**Job a**
In the listing below, echo the lines beginning with the one containing "Given: Click serial" and continuing through the one containing "coord(428,464)", with no changes.

**Provided text**
....................

How much does an inability to predict an apparent anomaly mean that we lack something in the feature space to distinguish it from business as usual?

Question

I have read a number of questions where the crux is a lamentation that a rare outcome is unable to be predicted by a regression model of some kind. While I understand the desire to be able to reliaby predict these events (imagine being able to predict major financial crashes) and the disappointment in not being able to do so, I struggle to understand why this is something other than expected behavior.

As an example, let's consider a "classification" problem with two outcome categories, coded as $0$ and $1$. Modeling aims to predict, for a feature vector $x$, $P(Y=1\vert X=x)$, which can be rewritten using Bayes' theorem.

$$ P(Y=1\vert X=x) = \dfrac{ P(X = x\vert Y = 1) }{ P(X = x) }\times P(Y = 1) $$

If category $1$ is unusual, then Bayes' theorem says that, since $P(Y = 1)$ is low, so is $P(Y=1\vert X=x)$ unless $\dfrac{ P(X = x\vert Y = 1) }{ P(X = x) }$ is high.

(There is an analogous expression for continuous distributions for which the $``X"$ probabilities are zero, and measure theory lets us generalize without regard for whether the distributions are continuous, discrete, or neither.)

Now, $\dfrac{ P(X = x\vert Y = 1) }{ P(X = x) }$ has an interpretation of by how much the probability that $X=x$ within group $1$ differs from the overall probability that $X=x$. That is, by how much does such an $x$ stick out in the feature space, or if such an $x$ is just business as usual, nothing to see here. If this $x$ is rare overall (low denominator) but common in group $1$ (high numerator), then this fraction will be high and can overwhelm a low $P(Y = 1)$ when $Y=1$ is a rare outcome. If such an $x$ is generally common, however, then the denominator will be large, so even if such an $x$ is common in group $1$, well such an $x$ is generally common, so this isn't news. "Business as usual" applies to this situation.

....................

**Excerpted data**

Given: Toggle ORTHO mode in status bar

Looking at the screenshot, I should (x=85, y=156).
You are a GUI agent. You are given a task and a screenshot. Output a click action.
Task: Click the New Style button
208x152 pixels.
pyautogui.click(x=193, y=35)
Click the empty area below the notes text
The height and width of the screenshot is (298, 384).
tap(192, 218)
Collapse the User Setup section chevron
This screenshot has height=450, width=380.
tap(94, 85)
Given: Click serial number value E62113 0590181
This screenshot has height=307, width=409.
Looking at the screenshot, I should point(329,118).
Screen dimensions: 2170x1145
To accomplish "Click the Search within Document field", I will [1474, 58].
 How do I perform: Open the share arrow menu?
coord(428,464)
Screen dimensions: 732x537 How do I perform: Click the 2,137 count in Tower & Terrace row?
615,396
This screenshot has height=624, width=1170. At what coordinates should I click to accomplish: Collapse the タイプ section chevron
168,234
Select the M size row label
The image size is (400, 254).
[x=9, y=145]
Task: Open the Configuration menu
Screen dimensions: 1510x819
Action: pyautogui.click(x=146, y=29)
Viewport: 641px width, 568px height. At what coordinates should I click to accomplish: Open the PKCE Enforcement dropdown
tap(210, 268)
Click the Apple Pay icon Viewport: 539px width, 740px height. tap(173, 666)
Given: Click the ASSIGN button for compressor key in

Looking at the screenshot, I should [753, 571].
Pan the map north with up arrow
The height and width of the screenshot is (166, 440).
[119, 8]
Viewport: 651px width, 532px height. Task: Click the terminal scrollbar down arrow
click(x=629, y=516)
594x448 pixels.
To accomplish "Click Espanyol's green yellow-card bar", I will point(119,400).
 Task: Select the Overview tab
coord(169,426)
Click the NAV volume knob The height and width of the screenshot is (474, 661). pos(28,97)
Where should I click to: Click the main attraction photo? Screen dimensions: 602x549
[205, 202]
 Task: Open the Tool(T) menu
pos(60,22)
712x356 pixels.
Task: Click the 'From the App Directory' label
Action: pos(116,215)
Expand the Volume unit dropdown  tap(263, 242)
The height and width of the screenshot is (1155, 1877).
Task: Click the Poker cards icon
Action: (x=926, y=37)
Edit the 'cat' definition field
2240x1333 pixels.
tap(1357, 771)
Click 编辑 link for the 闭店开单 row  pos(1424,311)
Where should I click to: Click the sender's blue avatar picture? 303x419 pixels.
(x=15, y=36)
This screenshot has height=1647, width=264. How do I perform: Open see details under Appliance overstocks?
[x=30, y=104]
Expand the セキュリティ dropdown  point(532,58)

....................

**Job b**
Duplicate the part of the question on predicting rare outcomes that begins with "(There is an" and continues through "discrete, or neither.)", word for word.

**Answer a**
Given: Click serial number value E62113 0590181
This screenshot has height=307, width=409.
Looking at the screenshot, I should point(329,118).
Screen dimensions: 2170x1145
To accomplish "Click the Search within Document field", I will [1474, 58].
 How do I perform: Open the share arrow menu?
coord(428,464)

**Answer b**
(There is an analogous expression for continuous distributions for which the $``X"$ probabilities are zero, and measure theory lets us generalize without regard for whether the distributions are continuous, discrete, or neither.)